Ke$ha’s “Your Love is my Drug” is a catchy pop song that is not nearly taken to heart when one is jamming out to it. However, one glimpse into the lyrics and it sounds familiar to a drug addiction description:
Maybe I need some rehab
Or maybe just need some sleep
I’ve got a sick obsession
I’m seeing it in my dreams
I’m looking down every alley
I’m making those desperate calls
I’m staying up all night hoping
Hitting my head against the wall
The owner of this blog (not me, I am simply a contributing writer) posted a meme that stated: “falling in love has similar neurological effects as the High produced from Takin Cocaine.” Before we jump into the psychological aspect behind it, let me first share a personal experience:
I am an outgoing, social girl but one who is reserved about giving information out about myself. When I engaged in conversation, I would rather ask questions about the other person and hear them out. I dislike talking about myself for numerous of reasons I will not state. Only my sisters and a few close friends hear my updates.

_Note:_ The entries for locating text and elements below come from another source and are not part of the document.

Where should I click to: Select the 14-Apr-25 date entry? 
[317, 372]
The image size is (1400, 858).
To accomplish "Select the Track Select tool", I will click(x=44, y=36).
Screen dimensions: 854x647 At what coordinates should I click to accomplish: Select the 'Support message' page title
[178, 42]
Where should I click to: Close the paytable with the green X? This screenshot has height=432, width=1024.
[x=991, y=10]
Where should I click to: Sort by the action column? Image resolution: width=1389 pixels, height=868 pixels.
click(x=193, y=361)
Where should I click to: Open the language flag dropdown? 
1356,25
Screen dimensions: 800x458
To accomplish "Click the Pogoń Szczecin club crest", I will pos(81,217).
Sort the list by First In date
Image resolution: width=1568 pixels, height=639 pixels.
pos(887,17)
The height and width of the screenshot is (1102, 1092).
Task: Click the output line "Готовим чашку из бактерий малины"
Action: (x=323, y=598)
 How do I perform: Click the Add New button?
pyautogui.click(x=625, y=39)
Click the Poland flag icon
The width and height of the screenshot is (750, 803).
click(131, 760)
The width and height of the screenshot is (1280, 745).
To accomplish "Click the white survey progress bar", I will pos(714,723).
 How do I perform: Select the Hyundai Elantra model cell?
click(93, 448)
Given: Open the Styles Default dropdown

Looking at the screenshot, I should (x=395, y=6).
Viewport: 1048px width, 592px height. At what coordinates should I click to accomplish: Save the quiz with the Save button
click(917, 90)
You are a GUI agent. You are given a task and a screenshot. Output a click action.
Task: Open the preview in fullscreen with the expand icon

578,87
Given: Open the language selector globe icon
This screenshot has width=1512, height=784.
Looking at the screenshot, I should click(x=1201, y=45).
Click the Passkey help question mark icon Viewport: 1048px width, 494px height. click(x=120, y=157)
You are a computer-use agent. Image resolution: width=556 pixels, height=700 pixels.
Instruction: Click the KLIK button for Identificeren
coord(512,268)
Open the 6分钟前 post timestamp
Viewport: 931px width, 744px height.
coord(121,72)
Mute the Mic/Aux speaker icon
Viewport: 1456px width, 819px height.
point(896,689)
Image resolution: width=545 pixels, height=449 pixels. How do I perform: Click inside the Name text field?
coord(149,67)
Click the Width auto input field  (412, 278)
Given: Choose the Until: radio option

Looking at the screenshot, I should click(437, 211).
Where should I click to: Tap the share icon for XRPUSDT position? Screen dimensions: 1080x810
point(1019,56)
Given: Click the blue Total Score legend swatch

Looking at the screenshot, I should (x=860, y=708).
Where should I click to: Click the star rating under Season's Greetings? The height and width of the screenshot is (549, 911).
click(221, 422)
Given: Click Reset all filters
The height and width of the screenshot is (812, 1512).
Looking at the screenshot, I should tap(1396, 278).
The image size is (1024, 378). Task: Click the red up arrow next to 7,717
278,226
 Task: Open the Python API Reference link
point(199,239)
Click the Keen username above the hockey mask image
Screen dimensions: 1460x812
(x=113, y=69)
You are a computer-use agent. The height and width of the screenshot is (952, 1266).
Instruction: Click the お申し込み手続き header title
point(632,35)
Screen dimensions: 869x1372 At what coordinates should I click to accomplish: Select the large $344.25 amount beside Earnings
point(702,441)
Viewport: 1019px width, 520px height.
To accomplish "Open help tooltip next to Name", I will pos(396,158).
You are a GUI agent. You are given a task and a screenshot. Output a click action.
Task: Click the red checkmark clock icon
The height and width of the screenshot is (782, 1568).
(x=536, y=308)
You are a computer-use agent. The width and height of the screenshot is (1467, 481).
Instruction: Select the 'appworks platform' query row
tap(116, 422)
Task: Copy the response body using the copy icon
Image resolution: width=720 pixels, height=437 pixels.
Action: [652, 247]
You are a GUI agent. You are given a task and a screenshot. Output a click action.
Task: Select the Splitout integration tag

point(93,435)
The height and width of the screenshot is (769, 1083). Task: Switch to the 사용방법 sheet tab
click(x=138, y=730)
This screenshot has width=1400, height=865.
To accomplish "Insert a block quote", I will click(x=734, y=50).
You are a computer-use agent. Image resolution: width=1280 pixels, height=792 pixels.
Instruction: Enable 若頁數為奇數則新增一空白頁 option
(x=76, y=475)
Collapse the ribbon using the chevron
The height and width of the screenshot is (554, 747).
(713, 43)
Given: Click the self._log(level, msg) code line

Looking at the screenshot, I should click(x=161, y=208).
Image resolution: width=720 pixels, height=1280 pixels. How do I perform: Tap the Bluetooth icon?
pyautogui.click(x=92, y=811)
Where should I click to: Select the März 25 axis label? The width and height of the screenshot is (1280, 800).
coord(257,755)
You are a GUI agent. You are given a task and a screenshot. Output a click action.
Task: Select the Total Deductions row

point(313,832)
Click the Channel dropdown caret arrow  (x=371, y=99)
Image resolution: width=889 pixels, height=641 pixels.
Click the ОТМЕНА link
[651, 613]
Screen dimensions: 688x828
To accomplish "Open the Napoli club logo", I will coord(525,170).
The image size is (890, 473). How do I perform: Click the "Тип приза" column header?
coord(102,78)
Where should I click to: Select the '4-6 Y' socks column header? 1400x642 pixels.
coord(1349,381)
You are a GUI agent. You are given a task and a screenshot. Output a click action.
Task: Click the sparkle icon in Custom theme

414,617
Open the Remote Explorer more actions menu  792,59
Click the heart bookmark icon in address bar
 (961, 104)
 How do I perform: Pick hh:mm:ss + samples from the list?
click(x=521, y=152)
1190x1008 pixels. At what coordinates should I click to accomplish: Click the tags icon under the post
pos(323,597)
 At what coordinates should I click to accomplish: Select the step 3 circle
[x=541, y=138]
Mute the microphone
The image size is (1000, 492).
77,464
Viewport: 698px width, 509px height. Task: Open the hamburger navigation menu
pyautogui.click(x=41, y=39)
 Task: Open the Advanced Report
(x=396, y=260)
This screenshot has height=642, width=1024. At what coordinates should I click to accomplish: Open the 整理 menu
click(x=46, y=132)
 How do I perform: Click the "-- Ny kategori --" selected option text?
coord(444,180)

However, I feel like when I write, the topic just seems more sincere if I relate it to my own experience. It makes it more personable and vulnerable.
I grew up in an extremely conservative family that emphasized that importance of academic excellence and the teachings of Catholicism. As a result of being preached to stray away from America’s theme of: “sex, drugs and rock n’ roll”, my parents scolded the thought of dating and made it out to be a disastrous thing. Not only did they not want me engaging in pre-marital sex but they also feared that falling in love would hinder me. It would distract me from my studies and it would hold me back on opportunities I “could have, would have, and should have taken.” Sounds far-fetched but think about it: those countless hours of talking on the phone with your boyfriend, those constant moments of missing him when you are trying to study, and those weekends spent with him. It is hard to concentrate in biology class when you are constantly thinking of your lover and it is hard to attend the family party if you would much rather be watching a movie with your man.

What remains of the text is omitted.